Task statement = For the data below, give again exactly the lines from the one containing "[Youtube] (94, 2483)" through the one containing "EC 1.2880 (193, 826)", both ends included, and no others.

Entries provided =
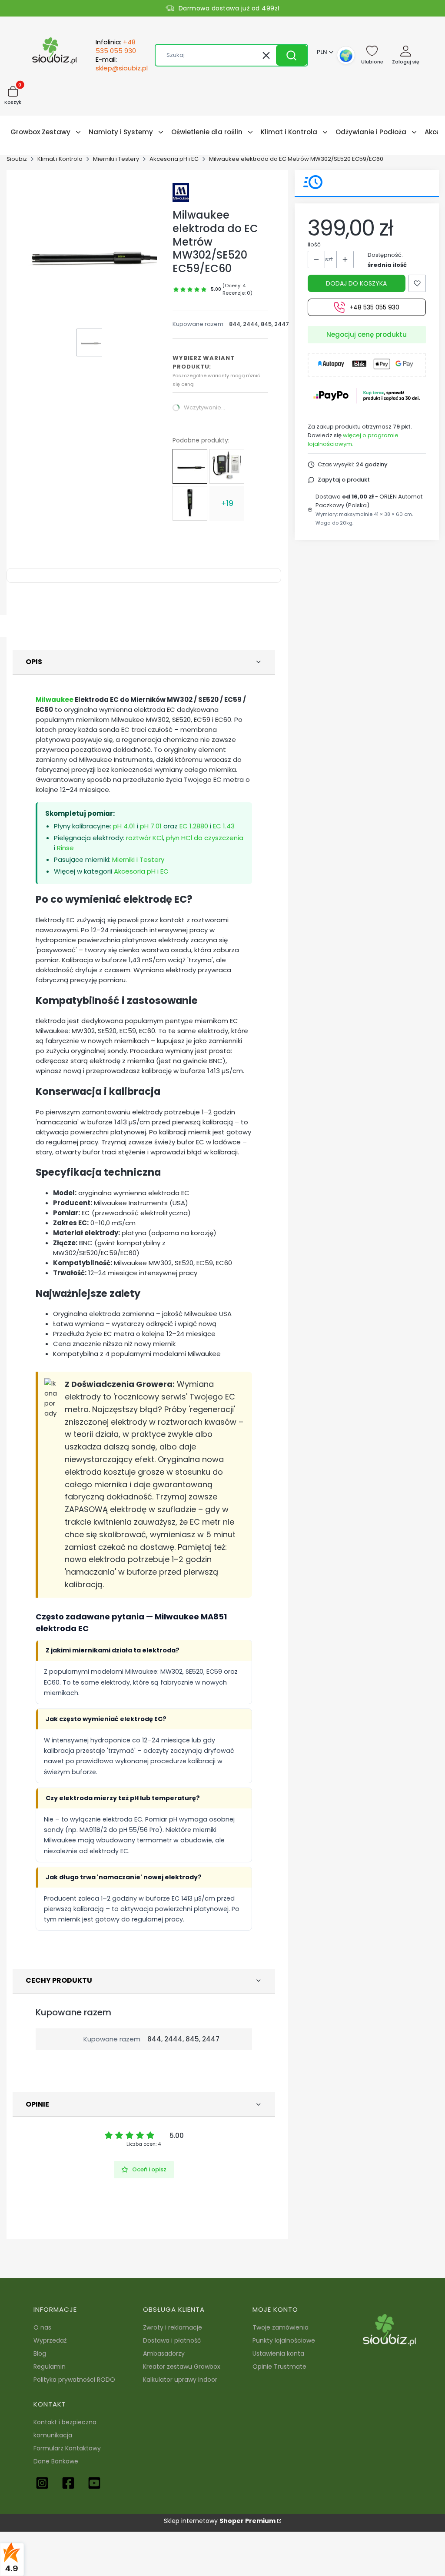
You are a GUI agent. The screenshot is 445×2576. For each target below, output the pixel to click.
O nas (42, 2327)
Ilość (314, 244)
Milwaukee (54, 699)
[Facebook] (68, 2483)
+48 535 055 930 (374, 307)
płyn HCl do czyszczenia (204, 837)
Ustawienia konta (278, 2353)
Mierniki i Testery (116, 159)
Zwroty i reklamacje (172, 2327)
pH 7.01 (151, 826)
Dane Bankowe (55, 2461)
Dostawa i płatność (172, 2340)
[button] (291, 55)
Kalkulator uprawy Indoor (180, 2379)
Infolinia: (116, 46)
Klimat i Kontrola (60, 159)
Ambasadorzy (164, 2353)
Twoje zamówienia (280, 2327)
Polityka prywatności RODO (74, 2379)
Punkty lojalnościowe (283, 2340)
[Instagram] (42, 2483)
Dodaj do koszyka (356, 283)
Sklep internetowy (220, 2520)
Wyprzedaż (49, 2340)
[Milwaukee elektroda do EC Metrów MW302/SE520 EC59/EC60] (190, 466)
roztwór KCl (144, 837)
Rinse (65, 847)
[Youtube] (94, 2483)
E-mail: (122, 64)
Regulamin (49, 2366)
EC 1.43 (224, 826)
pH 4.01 (124, 826)
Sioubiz (17, 159)
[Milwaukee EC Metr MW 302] (227, 466)
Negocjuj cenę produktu (366, 334)
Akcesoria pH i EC (174, 159)
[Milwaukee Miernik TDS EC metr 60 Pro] (190, 503)
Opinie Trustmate (279, 2366)
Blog (39, 2353)
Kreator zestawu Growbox (181, 2366)
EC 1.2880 (193, 826)
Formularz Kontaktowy (67, 2448)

Response to this exercise =
[Youtube] (94, 2483)
E-mail: (122, 64)
Regulamin (49, 2366)
EC 1.43 (224, 826)
pH 4.01 (124, 826)
Sioubiz (17, 159)
[Milwaukee EC Metr MW 302] (227, 466)
Negocjuj cenę produktu (366, 334)
Akcesoria pH i EC (174, 159)
[Milwaukee Miernik TDS EC metr 60 Pro] (190, 503)
Opinie Trustmate (279, 2366)
Blog (39, 2353)
Kreator zestawu Growbox (181, 2366)
EC 1.2880 (193, 826)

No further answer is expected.